During the journey of running the children's sunglasses business, they discovered another gap in the market that was born from a personal need. They felt there had to be a better way to connect freelance medical practitioners and practices. Because her wife is an optometrist, Zulé is able to view the industry from the side of the medical professional, as well as from the practice's side.

It is with this holistic approach in mind that she founded LocumBase. The vision and mission is to create an avenue of freedom and flexibility for medical pros while earning a fair living wage as a locum in exchange for the professional skills that they offer. LocumBase mainly focuses on optometry and pharmacy and is open to any medical professional. The platform connects medical professionals with practices that need them while managing the admin so that their time is not spent on activities that don't contribute to their core business.


"It's a place where we can create a supportive ecosystem that can uplift the industry as a whole. When you have better qualified, more experienced and happier locums, you'll have better service in your practice, and happier, healthier patients," says Zulé.


Benefits for locums who use LocumBase:


  • It saves them time.

  • They earn fair standardised rates.

  • A booking can be accepted immediately.

  • Locums get paid quickly and efficiently.

  • Locums are able to view practices' ratings.

  • Locums are able to rate practices.

  • There is no minimum time limit, locums can make themselves available for as few or as many days as they'd like.


Benefits for practices that use LocumBase:


  • Practices are able to find qualified locums easily.

  • Admin is kept to a minimum, allowing practices to focus on their core business.

  • Hiring top quality locums reduces organisational stress.

  • Practices are able to view locums' ratings.

  • Practices are able to rate locums after service.


The groundwork that led up to starting the company took some time. Zulé consulted and freelanced for other platform-based businesses with the intention of learning as much from as many smart people as she could.  She attended networking events on the tech industry side, as well as on the medical side in the attempt to connect with mentors and partners that can guide her on this journey. Creating LocumBase was always with the mindset of creating partnerships with people. Her first step was to find a technical partner who could build the platform. She considered a few potential tech partners before deciding on someone she was introduced to by a friend.


"You can only do so much on your own. You can't be good at everything. There's going to be a bunch of stuff you're average at. There will always be people who are better at certain things than you are. You need to surround yourself with those people to make the greatest impact."
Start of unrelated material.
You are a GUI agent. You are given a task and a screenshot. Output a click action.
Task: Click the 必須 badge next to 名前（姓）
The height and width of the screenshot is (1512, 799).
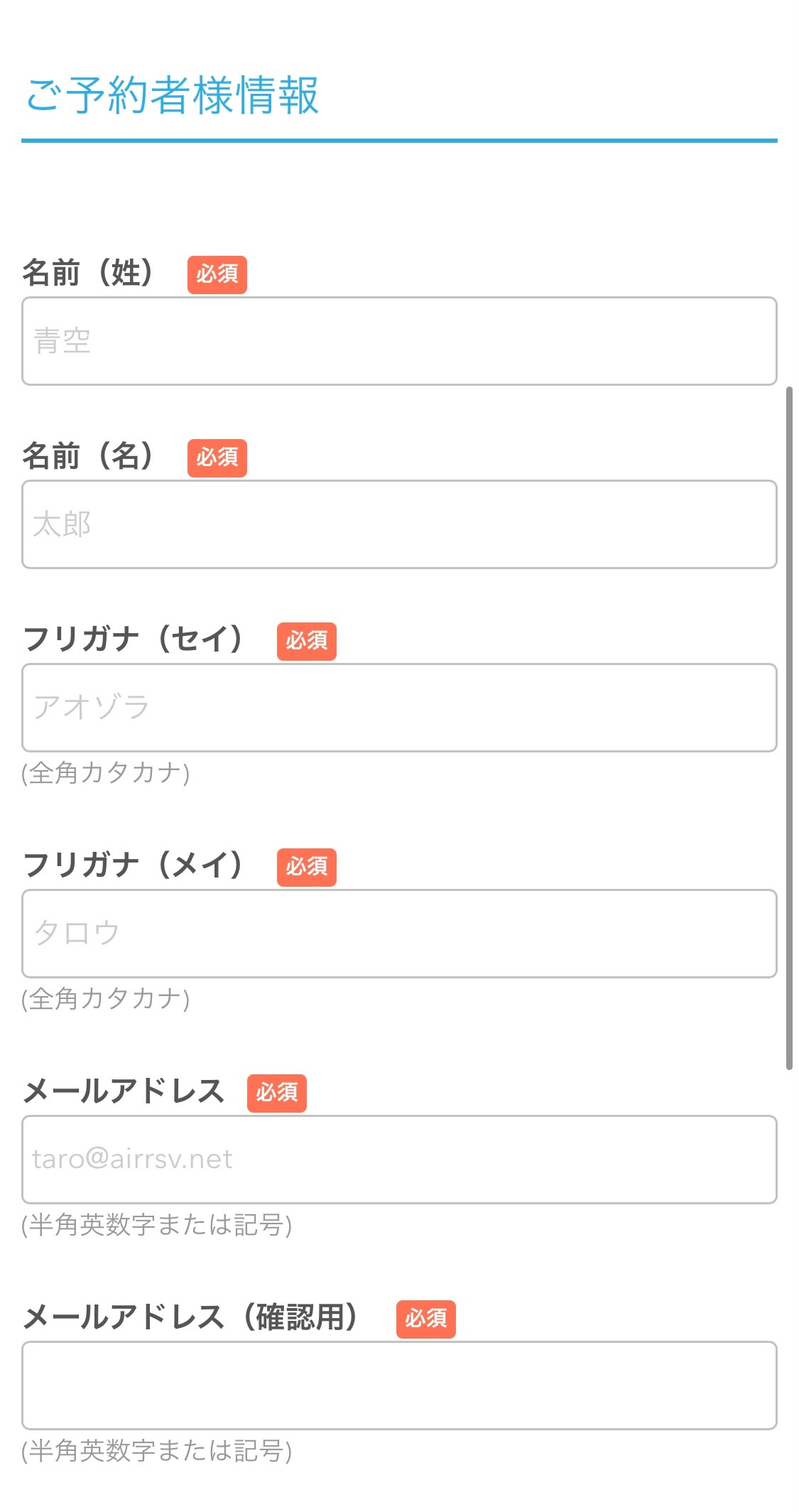(x=217, y=274)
Zulé had a clear goal of finding mentors that she resonated with and could learn from. As a result, she has a strong circle of support that she can lean on. She is not afraid to ask questions and to follow up with people she admires. "If you don't ask, the answer will always be no," she says.


She sees herself as someone who takes calculated risks, adding that there are people who are risk-averse, and there are people who take stupid risks. She believes in scenario planning. If you do A, and the result is B, you should react like 123. If you do A and the result is C, you should follow up with 789. Scenario planning is a way of preparing yourself for every possible outcome you can think of. She advocates for good financial planning, as it puts you in a position of leverage.


" Whenever I haven’t achieved something I set out to achieve, I don’t see it as a failure. You only fail if you stop. Nothing is really a failure if you’ve learned something from it. If you want to do something, put the steps in place, do the work, put the time in. It’s hard. If it was easy, everybody would do it," she says.